**Stated goal:**
Can you repeat, word for word, the entries from the line that contains "The height and" through the line that contains "Action: (x=7, y=24)", leaving the pictures out?

**Given data:**
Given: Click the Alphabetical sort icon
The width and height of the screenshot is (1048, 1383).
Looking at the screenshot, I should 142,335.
==
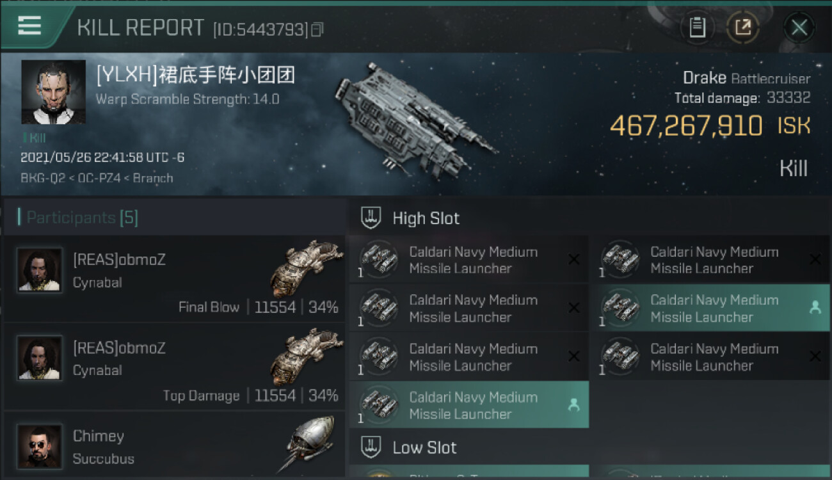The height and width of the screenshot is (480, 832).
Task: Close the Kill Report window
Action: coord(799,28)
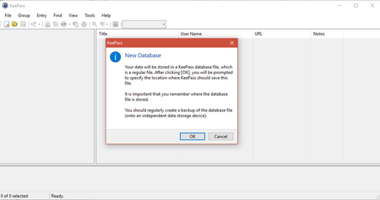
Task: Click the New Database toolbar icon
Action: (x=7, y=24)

**Solution to the problem:**
The height and width of the screenshot is (480, 832).
Task: Close the Kill Report window
Action: coord(799,28)
Task: Click the New Database toolbar icon
Action: (x=7, y=24)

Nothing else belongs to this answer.